Accueil > Actualité ciné > Critique > Beginners mardi 14 juin 2011

Critique Beginners

C’est la vie, Charlie Brown, par Fabien Reyre

Beginners

réalisé par Mike Mills

Beginners : les débutants. Pour Mike Mills, l’important est de se souvenir que la beauté de nos vies réside dans nos premiers pas : faut-il que l’Homme soit inconscient pour se lancer dans le vide et prendre le risque de commencer, ou de recommencer, sa vie sociale, amoureuse, sexuelle, professionnelle... Réalisateur en 2005 d’un premier film remarqué, Mike Mills est artiste, graphiste, cinéaste : un touche-à-tout comme on en croise beaucoup au gré des sorties de films, de Miranda July à John Cameron Mitchell ou Jonathan Caouette, dont les œuvres plus ou moins inspirées agitent la presse le temps de leur sortie avant de sombrer, parfois, dans l’oubli. La réussite de Beginners tient dans son absence totale de vanité, en dépit de son caractère quasi autobiographique : peu importe que ce film-là passe à la postérité ou qu’il soit oublié dans six mois, Mike Mills n’a de toute manière pas la prétention de réinventer le geste cinématographique. Chronique sensible et populaire, Beginners a la délicatesse d’un haïku : à peine a t-on le temps d’être happé, parfois même bouleversé, par son absolue sincérité, que le film continue d’avancer, laissant derrière lui le souvenir d’un sentiment si fugace que l’on se demande même s’il a existé.

Dans le rôle du double du réalisateur, Ewan McGregor est Oliver, un jeune graphiste dont le quotidien est un peu tourneboulé quand son père lui apprend, suite au décès de sa mère, qu’il est homosexuel et qu’il compte bien, à 75 ans passés, vivre pleinement sa sexualité. L’ivresse de la liberté ne durera qu’un temps : atteint d’un cancer, il s’éteint quelques mois plus tard. Sans avoir toutes les réponses à ses questions, Oliver voit arriver la quarantaine et se retrouve fort démuni devant l’héritage familial, tant psychologique que matériel, avec lequel il doit désormais composer. Sa rencontre avec Anna, jeune actrice française dont il tombe amoureux, n’arrange pas vraiment les choses...
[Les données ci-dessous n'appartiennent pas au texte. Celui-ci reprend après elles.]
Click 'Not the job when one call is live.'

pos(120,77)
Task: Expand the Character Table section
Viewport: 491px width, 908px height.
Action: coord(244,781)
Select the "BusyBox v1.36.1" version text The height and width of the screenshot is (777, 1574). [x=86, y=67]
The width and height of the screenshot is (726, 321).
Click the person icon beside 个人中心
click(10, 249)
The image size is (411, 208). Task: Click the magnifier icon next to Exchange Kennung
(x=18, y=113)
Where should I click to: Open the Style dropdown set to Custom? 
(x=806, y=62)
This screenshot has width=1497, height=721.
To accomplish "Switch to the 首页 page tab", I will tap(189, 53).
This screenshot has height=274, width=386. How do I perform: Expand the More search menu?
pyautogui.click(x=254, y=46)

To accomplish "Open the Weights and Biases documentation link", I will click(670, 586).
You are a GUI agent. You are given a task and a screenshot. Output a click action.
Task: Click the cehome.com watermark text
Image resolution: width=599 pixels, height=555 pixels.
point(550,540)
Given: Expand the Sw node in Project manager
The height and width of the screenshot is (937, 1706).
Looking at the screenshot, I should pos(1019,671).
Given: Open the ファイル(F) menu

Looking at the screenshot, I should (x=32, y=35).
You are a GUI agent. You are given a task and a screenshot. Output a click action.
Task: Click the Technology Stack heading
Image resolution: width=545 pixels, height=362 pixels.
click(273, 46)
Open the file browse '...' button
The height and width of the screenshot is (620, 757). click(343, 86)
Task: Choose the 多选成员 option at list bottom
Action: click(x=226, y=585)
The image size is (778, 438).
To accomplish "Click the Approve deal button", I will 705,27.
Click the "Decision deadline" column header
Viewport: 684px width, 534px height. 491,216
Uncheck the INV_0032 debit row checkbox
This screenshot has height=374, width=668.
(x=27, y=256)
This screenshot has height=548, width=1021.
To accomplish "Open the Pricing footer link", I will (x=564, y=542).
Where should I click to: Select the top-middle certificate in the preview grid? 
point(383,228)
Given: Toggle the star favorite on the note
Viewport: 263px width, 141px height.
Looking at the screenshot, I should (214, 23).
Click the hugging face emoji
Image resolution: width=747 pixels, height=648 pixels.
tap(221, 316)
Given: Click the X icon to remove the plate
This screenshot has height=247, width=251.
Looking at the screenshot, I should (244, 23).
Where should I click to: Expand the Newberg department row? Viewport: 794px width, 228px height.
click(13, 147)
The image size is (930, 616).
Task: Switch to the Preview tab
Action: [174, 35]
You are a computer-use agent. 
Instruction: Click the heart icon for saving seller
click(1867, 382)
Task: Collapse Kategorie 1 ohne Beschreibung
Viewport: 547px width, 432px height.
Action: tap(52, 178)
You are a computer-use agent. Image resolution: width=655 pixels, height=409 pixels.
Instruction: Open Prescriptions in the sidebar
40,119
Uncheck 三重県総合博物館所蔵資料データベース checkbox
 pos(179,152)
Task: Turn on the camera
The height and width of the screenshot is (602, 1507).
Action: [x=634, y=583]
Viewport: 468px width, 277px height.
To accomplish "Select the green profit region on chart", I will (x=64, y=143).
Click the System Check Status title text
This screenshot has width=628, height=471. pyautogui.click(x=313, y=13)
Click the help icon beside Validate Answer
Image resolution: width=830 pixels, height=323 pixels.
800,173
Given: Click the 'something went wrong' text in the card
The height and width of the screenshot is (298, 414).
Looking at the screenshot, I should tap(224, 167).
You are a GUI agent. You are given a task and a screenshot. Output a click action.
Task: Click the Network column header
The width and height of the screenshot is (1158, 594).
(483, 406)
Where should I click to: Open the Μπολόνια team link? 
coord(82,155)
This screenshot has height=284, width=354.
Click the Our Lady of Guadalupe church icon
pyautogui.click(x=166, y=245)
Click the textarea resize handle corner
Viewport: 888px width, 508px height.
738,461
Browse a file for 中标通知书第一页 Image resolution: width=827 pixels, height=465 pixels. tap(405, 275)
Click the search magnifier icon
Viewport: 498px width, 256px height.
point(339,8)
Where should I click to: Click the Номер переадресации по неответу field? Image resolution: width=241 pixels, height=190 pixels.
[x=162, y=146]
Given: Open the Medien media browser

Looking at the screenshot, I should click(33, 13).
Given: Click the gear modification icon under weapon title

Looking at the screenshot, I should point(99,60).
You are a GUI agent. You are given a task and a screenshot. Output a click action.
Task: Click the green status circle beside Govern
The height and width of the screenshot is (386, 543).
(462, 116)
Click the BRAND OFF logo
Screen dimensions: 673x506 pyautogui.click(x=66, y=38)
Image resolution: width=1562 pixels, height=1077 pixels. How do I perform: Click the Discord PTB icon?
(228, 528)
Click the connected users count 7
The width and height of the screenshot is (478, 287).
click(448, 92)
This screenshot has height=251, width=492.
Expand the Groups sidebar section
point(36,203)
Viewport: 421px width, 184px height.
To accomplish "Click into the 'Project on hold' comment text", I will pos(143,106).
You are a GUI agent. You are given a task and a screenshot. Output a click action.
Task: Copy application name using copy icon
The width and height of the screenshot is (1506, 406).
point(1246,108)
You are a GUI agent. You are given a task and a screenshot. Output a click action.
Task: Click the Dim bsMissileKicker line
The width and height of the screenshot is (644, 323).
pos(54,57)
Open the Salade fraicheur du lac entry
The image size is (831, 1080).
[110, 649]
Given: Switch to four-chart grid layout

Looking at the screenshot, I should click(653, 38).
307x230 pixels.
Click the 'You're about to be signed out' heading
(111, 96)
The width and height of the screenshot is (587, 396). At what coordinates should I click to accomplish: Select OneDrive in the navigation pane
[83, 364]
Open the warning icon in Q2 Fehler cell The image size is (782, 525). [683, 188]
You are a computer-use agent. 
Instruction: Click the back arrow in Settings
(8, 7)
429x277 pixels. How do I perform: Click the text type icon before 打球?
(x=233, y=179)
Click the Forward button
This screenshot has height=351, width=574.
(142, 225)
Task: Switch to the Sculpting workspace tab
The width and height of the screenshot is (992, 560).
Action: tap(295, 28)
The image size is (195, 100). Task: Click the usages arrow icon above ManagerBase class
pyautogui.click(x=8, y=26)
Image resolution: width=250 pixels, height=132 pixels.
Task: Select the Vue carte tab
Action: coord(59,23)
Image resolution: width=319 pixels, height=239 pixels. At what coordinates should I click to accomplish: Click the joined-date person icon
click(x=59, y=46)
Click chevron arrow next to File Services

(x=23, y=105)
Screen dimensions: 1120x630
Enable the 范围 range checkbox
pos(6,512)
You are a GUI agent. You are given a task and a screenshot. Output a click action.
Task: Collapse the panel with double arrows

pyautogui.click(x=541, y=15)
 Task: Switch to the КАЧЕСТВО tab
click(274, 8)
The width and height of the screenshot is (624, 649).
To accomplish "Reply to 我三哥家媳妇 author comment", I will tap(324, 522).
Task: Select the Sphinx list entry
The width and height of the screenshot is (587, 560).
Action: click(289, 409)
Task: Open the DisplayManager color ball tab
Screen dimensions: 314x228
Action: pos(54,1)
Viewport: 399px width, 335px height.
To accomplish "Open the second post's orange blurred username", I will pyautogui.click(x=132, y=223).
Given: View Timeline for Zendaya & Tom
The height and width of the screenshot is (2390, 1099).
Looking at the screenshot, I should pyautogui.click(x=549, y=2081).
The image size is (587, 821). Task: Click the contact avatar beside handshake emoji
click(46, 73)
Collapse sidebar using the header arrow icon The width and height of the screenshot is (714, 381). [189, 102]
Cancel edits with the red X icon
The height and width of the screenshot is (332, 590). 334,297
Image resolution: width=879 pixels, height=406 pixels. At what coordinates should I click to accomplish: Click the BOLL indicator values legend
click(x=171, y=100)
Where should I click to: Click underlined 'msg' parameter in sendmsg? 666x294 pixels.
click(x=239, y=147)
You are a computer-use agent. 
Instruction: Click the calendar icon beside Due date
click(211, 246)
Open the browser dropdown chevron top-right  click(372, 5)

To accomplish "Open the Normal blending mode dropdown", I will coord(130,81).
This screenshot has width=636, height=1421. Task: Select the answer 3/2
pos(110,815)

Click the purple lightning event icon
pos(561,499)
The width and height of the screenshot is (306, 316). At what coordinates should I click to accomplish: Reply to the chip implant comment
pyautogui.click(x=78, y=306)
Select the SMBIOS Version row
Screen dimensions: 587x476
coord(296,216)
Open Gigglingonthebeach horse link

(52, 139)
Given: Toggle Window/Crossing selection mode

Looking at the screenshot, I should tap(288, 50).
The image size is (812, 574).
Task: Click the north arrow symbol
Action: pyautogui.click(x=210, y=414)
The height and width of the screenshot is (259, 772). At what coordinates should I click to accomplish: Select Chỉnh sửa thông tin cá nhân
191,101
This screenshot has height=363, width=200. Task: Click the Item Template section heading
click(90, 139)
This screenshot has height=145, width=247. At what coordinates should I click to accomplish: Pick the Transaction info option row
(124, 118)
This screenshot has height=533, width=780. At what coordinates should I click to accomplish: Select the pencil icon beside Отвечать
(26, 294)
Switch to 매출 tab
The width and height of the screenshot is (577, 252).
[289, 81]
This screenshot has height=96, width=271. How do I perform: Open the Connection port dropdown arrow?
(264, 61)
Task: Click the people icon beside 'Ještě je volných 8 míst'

Entre d’autres mains, Beginners aurait les allures d’un mélo, voire d’une de ces comédies douces et amères qui font parfois le bonheur du box office sans qu’on ne comprenne jamais vraiment pourquoi. Si Mike Mills n’échappe pas à quelques petites coquetteries qui donnent parfois à son film l’allure malicieuse des cases de Peanuts (la célèbre BD de Schulz avec Charlie Brown et son chien Snoopy), il se tient la plupart du temps remarquablement en retrait des codes usés de la comédie indépendante américaine. C’est qu’à la différence des personnages si formatés d’un Little Miss Sunshine, les héros de Mike Mills touchent par leur simplicité, qu’une attention toute particulière portée aux détails les plus anodins rend encore plus bouleversants. C’est précisément en s’attardant sur des plans a priori insignifiants, dénués de tout enjeu scénaristique, que le réalisateur trouve le ton juste et donne à ses comédiens la possibilité de creuser leurs personnages jusqu’à l’os (Ewan McGregor et Christopher Plummer sont formidables ; Mélanie Laurent, quant à elle, semble comprendre pour la première fois ce que c’est qu’être une actrice).

On pense à un standard du jazz chanté par une voix faussement aimable, une de ces ritournelles de Billie Holiday qui peuvent passer pour un fond sonore plaisant pour ceux qui ne tendent pas l’oreille. La mélodie de Beginners, derrière son apparente simplicité, cache des digressions inattendues ; par un beau travail de montage, le film passe sans cesse du passé au présent et vice-versa, s’offrant des échappées belles au gré de ses envies, remontant le cours des souvenirs de son héros pour parfois se permettre un décrochage quand un personnage secondaire ou une anecdote savoureuse fait son apparition... Le film, alors, prend progressivement une ampleur insoupçonnée, et les petites notes acidulées du début révèlent une tournure plus grave. Beginners mêle dans un même mouvement le tragique et l’anodin, colorant les choses les plus superficielles d’un soupçon de mélancolie, délestant les drames de toute complaisance. C’est dans cet entre-deux que le film se niche : radiographe virtuose des petits atermoiements sentimentaux et des grands drames de la vie, Mike Mills se révèle un cinéaste généreux et attachant, qu’on espère retrouver rapidement.